Тарсо, Христа ради юродивая | страница 45
— Тарсо, как нам возлюбить Христа?
Она начала осенять себя крестом и говорить, повторяя:
— Господи Иисусе Христе, помилуй мя! Господи Иисусе Христе, помилуй мя! Разве это не любовь? Разве это не любовь? Что тебе еще нужно, это ли не любовь?
Когда мы вернулись в наш монастырь, я принялась говорить Иисусову молитву устами. Было лето, и горло мое пересохло. Тогда у меня промелькнула мысль, не выпить ли мне немного компота. Но, с другой стороны, что это будет тогда за подвижничество?
Через пятнадцать дней мы снова приехали к Тарсо, и, как только она меня увидела, сразу сказала:
— Внимание и молитва!
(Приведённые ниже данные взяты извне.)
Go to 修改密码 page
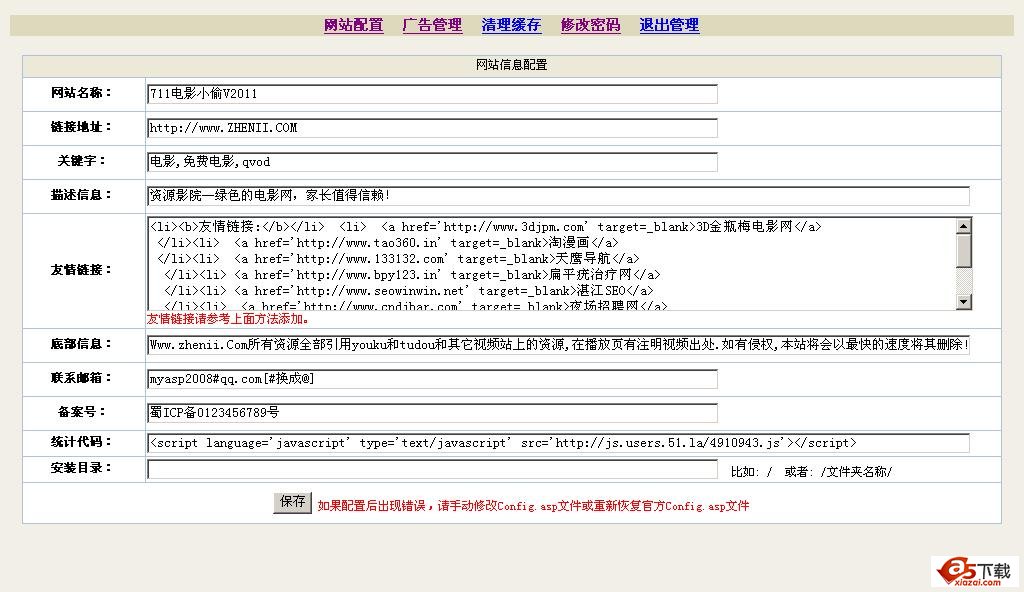This screenshot has width=1024, height=592. (x=590, y=25)
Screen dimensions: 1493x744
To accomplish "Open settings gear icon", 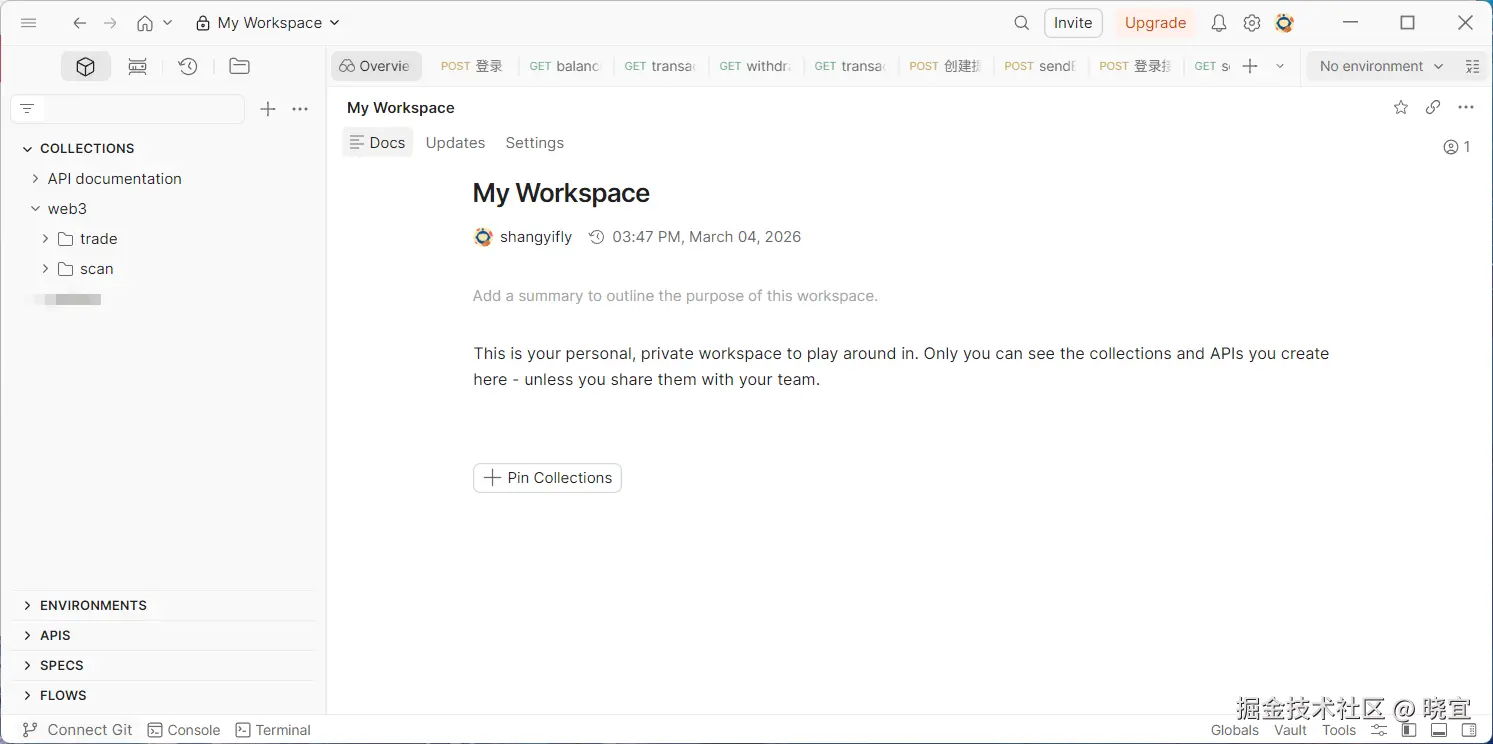I will point(1252,23).
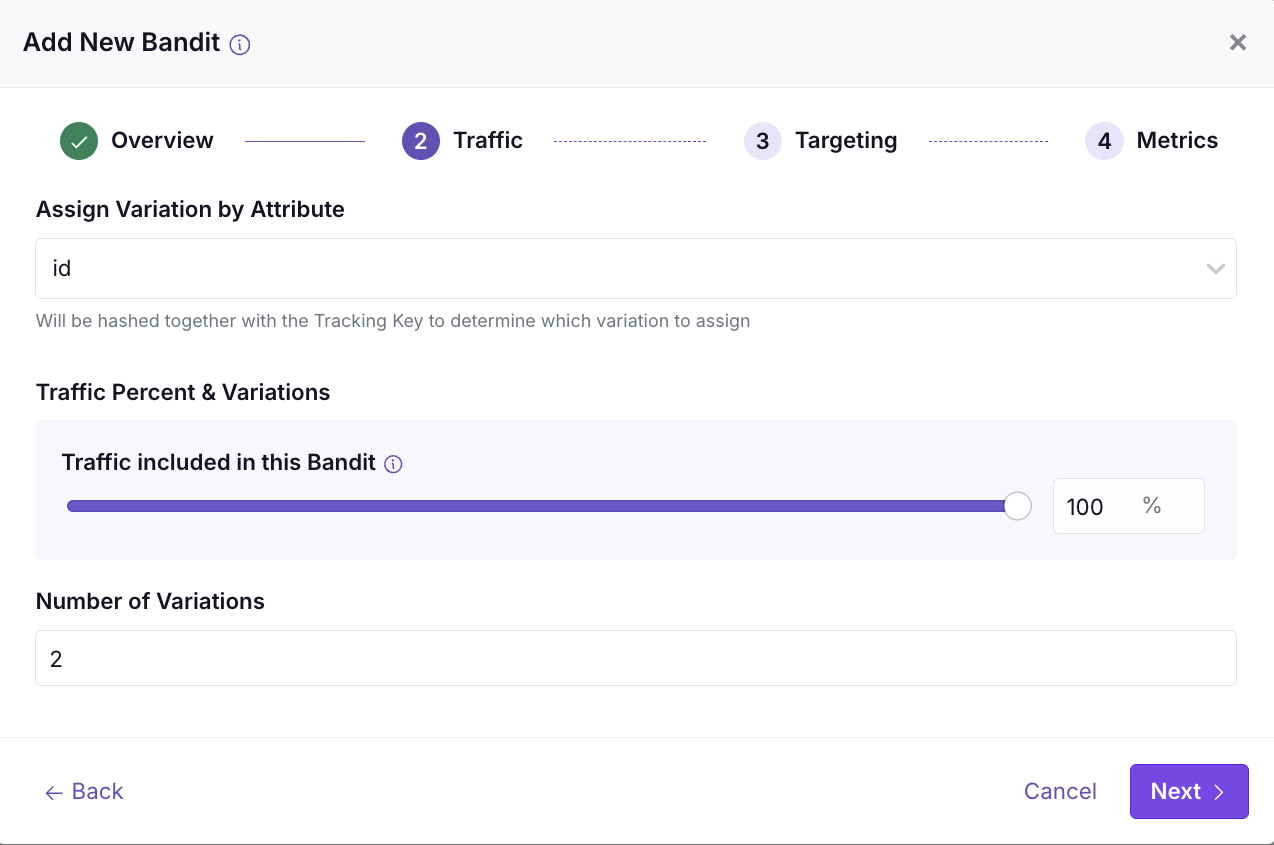
Task: Click the info icon beside Add New Bandit
Action: tap(239, 44)
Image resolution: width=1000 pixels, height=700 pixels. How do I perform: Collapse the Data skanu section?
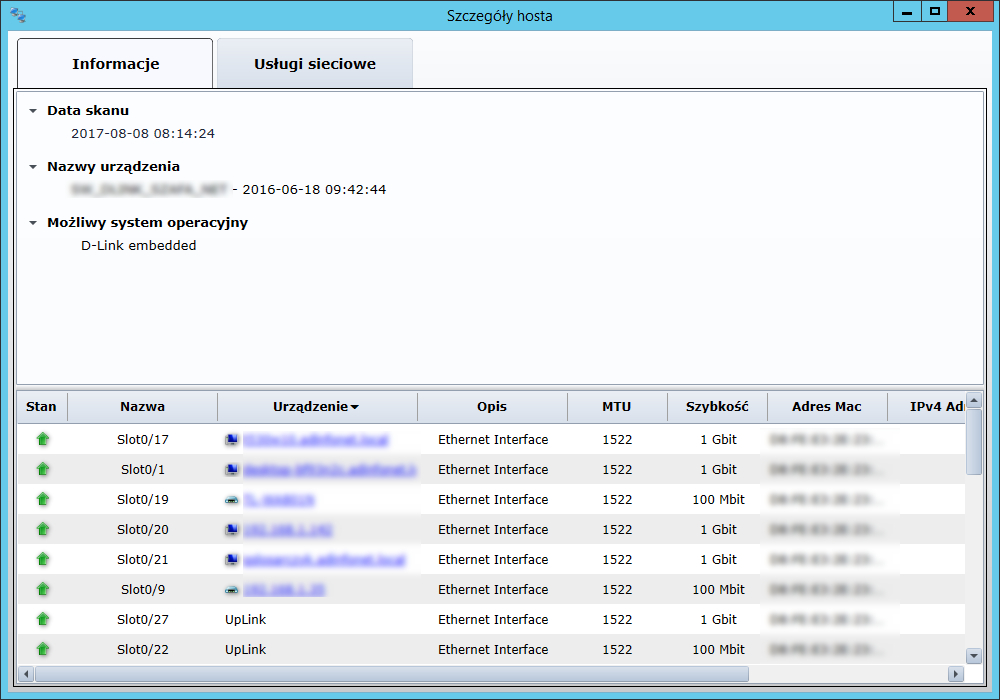[33, 111]

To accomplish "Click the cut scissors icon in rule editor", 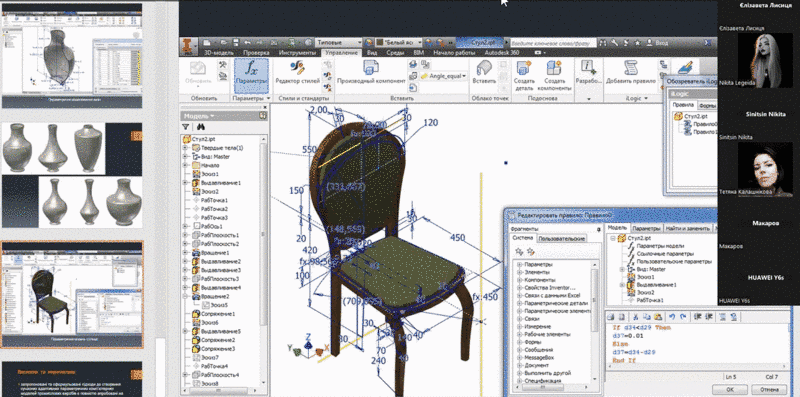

А как говорят в народе, слишком много “Господи, помилуй” и Богу надоедает — если человек не достигнет последней глубины смирения.
И добавила:
— А когда у тебя пересыхает в горле, можешь выпить немного компота».
* * *
Но и родственники Тарсо, когда-то считавшие ее больной, видя ее удивительный духовный рост и чувствуя благодать, исходящую от нее, приходили к ней, чтобы получить помощь и утешение. Племянница Тарсо рассказывает: «Ее внешний вид превосходил все границы смирения. Она хотела, чтобы и мы, ее родственники, испытали смирение на собственном опыте. Так, однажды, когда мы к ней пришли в гости, мы не нашли Тарсо в ее домике. Мы спросили, не знает ли кто-нибудь, куда она пошла, и одна монахиня сказала, что, может быть, мы ее найдем на берегу моря. Мы отправились к морю и нашли ее на берегу, в маленькой таверне. Она сидела за столом и ела жареную хамсу. На нас произвело большое впечатление то, что, с одной стороны, она пришла есть в таверну, где было много народу, ведь она жила столь подвижнически и была так бедно одета, что была похожа в черной одежде на самую нищую монахиню. С другой стороны, мы недоумевали, почему ее не прогнали, ведь ей было не место среди этих хорошо одетых людей. Однако ее не только не выгнали, но и когда она заплатила какие-то копейки за свою еду и я пошла к хозяйке таверны доплатить за нее, та не согласилась взять у меня деньги, потому что считала посещение Тарсо благословением для себя. Я поняла, что ее там знали, поскольку хозяйка сказала, что Тарсо заплатила ту же самую сумму, которую дала много лет назад при первом своем приходе туда. Но вершиной этой истории стало следующее. Когда Тарсо поднялась, чтобы уходить (а мы, вместе с ее сестрой и племянницами, сидели рядом), она во всеуслышание сказала: “Это моя сестра и мои племянницы”. Она это сделала, наверное, для того, чтобы ощутили смирение и мы. Ведь нам, хорошо одетым, в тот момент стало стыдно: мы подумали, что люди скажут, будто мы о ней, столь бедно одетой, совершенно не заботимся. Моя мать посылала ей ткань, чтобы она себе что-нибудь сшила, поскольку умела это делать. А Тарсо специально делала себе грубую и нелепую одежду, чтобы выглядеть нищенкой».